Auto-enroll employees in the company's retirement plan so they are more likely to participate.
Provide financial education opportunities to all employees to help them meet today's challenges and plan for tomorrow.
Willis Towers Watson's McCann recommended that employers:
Add a nonelective portion to their retirement savings plan to better prepare employees for retirement. Due to societal issues, many Black and Hispanic employees "have greater immediate need for cash and cannot divert funds for retirement," she noted.
Periodically review participation in savings plans by race. "If there are discrepancies, employers may want to examine their delivery and education process to determine where there may be biases, or obstacles that prevent diverse employees from participating," she advised.
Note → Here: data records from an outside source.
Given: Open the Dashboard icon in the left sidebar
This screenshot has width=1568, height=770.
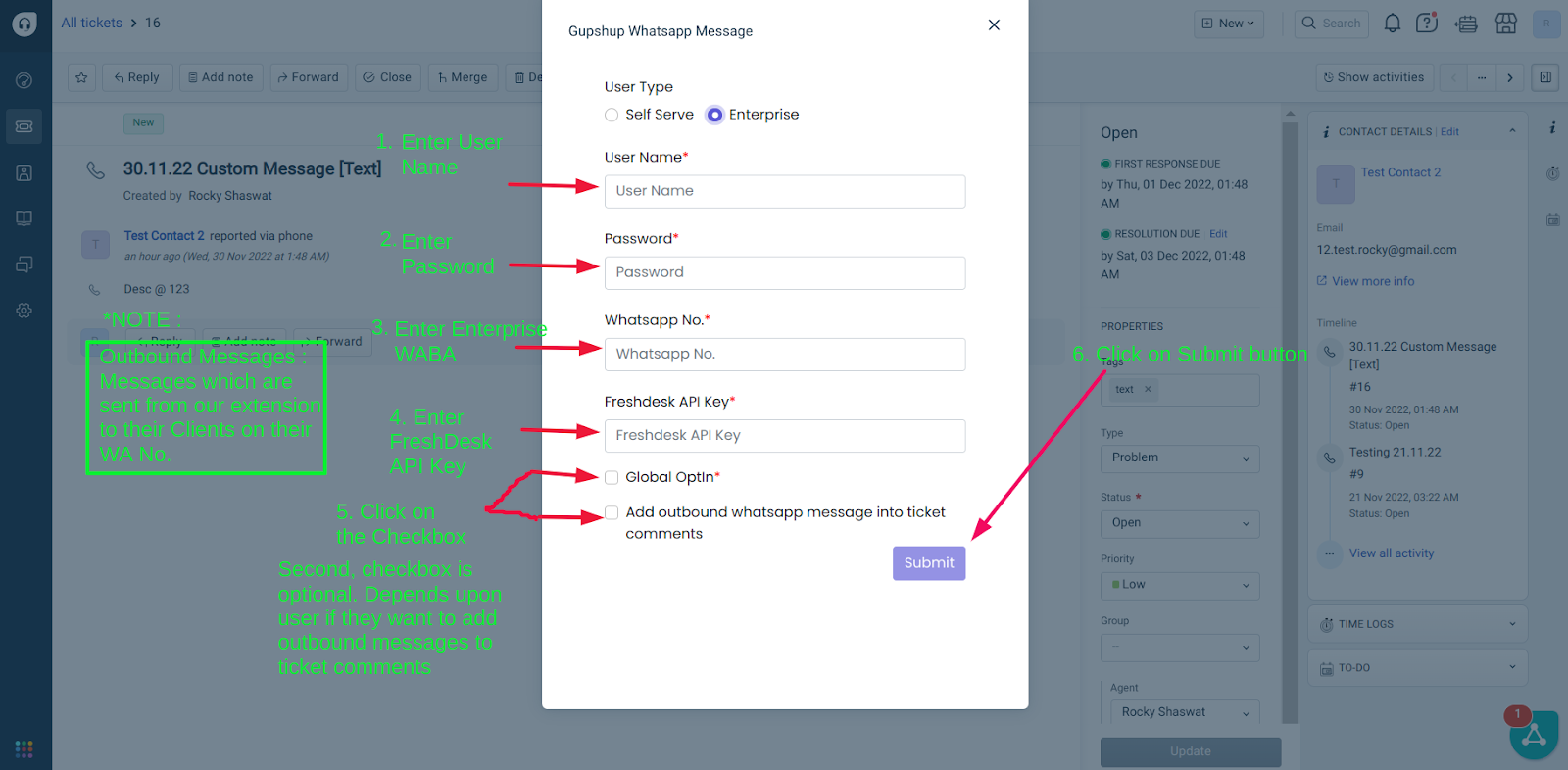Looking at the screenshot, I should tap(24, 79).
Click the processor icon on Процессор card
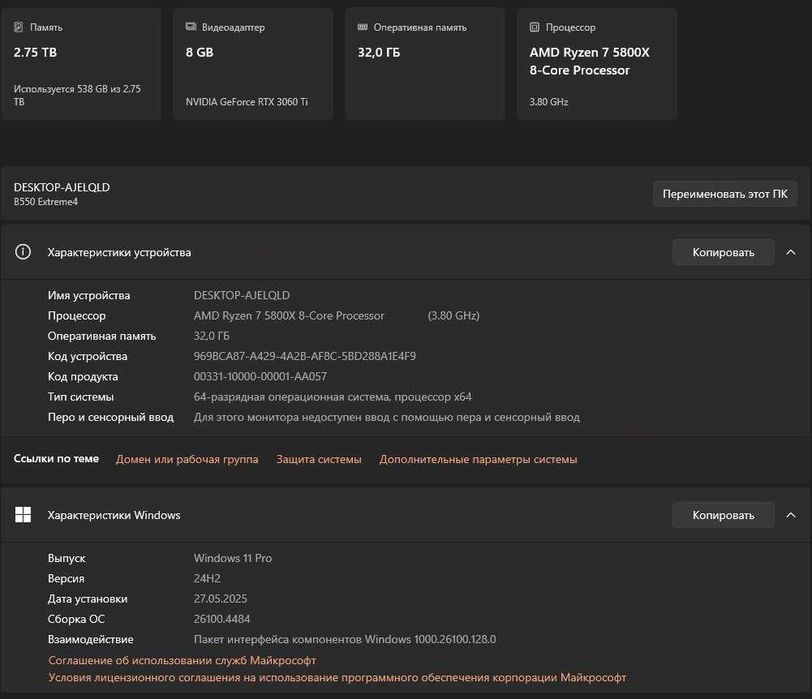 (535, 28)
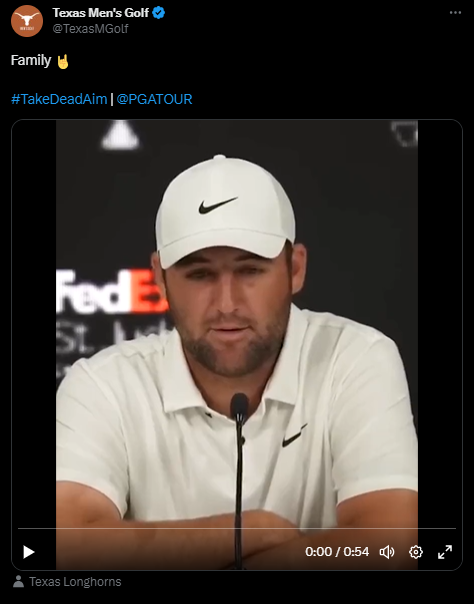This screenshot has width=474, height=604.
Task: Click the horns hand emoji
Action: 63,62
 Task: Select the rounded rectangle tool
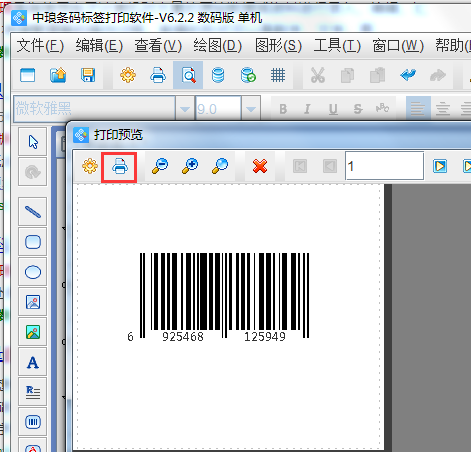point(33,242)
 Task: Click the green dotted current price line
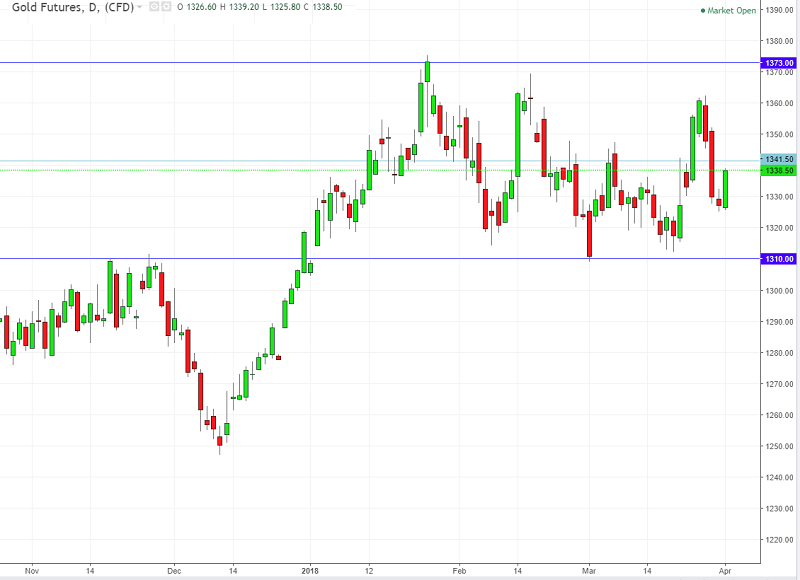point(200,170)
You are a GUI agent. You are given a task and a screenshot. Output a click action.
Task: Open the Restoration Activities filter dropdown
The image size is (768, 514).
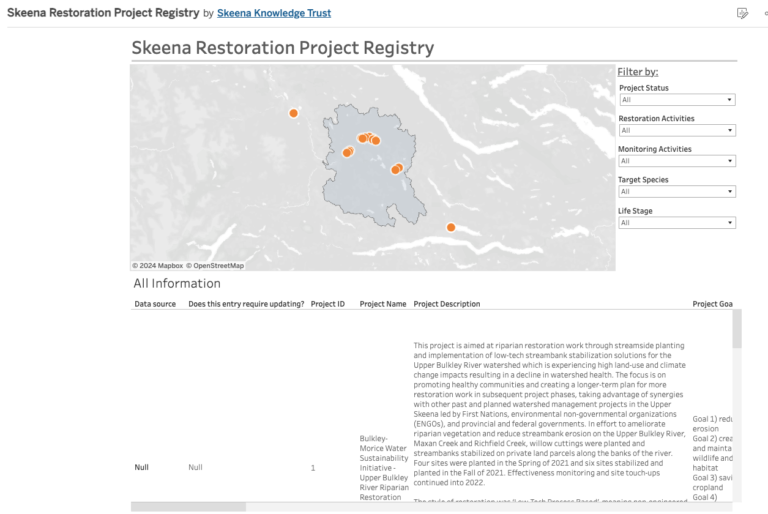point(677,130)
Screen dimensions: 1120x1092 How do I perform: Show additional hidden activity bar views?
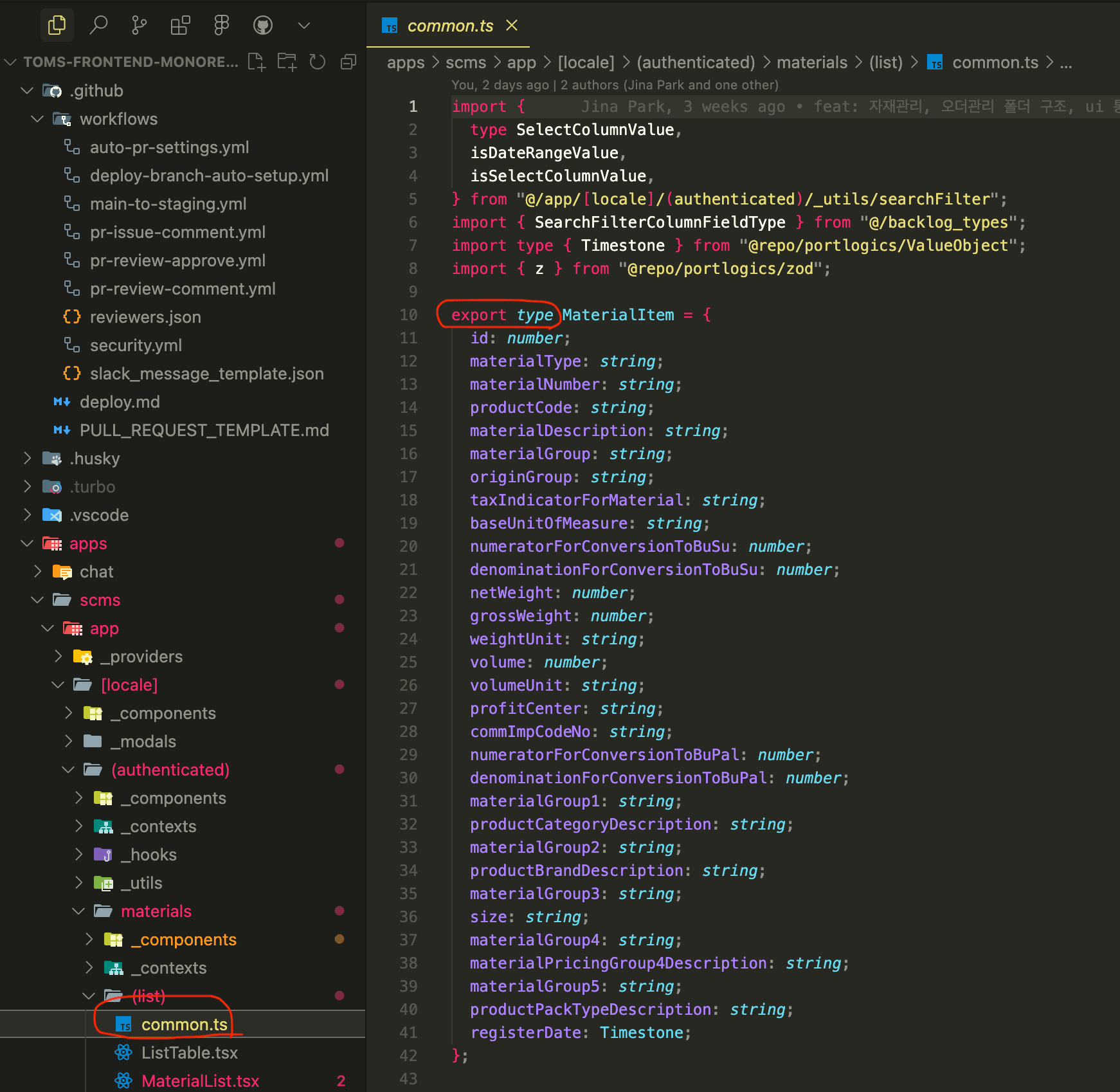coord(304,26)
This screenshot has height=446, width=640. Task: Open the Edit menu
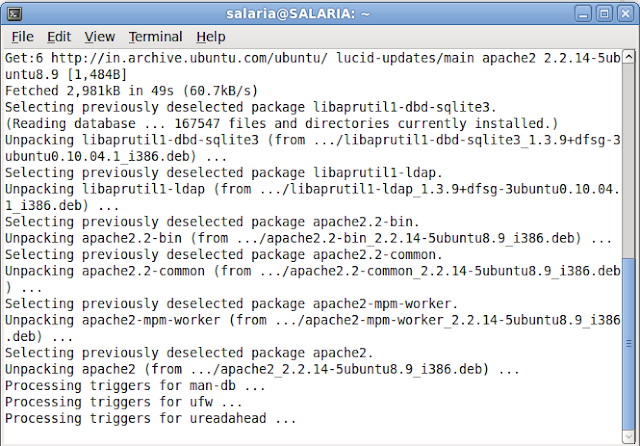pyautogui.click(x=59, y=37)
Black adults with a mental illness use mental health services such as prescription medications and outpatient services at lower rates but hospital inpatient services at higher rates.
Black adults often receive poorer quality of care and lack access to culturally competent care.
When compared with white adults, Black adults are more likely to report persistent symptoms of emotional distress, such as sadness, hopelessness and "feeling like everything is an effort," according to the National Alliance on Mental Illness, which cited research findings collected by the U.S. Health and Human Services Office of Minority Health.
Employee assistance programs (EAPs) "can help break down the barriers that are getting in the way of receiving quality mental health care—such as the stigma associated with receiving mental health support," said Cara McNulty, president of behavioral health and EAP services at health benefits provider CVS Health/Aetna.
By providing counseling sessions by phone or making referrals to local mental well-being experts, EAPs "allow individuals to confidentially and discreetly receive the help that they need," McNulty said.
EAPs don't have co-pays associated with receiving support and so remove financial constraints as a barrier to receiving care, she explained. They also can provide counseling to employees' families and other loved ones, addressing the needs of an individual's social support network.
For these programs to be effective, however, "employers need to ensure that they are effectively communicating about their EAPs," McNulty said. "Employers should also ensure that their EAP offers counselors that truly understand the different cultural norms that play into the ways people approach receiving help while addressing issues such as the social determinants of mental and physical health of employees and their families."
EAP counselors also can guide managers in how to be inclusive leaders and thereby "help navigate an employee's individual situation that may differ from their own," she noted.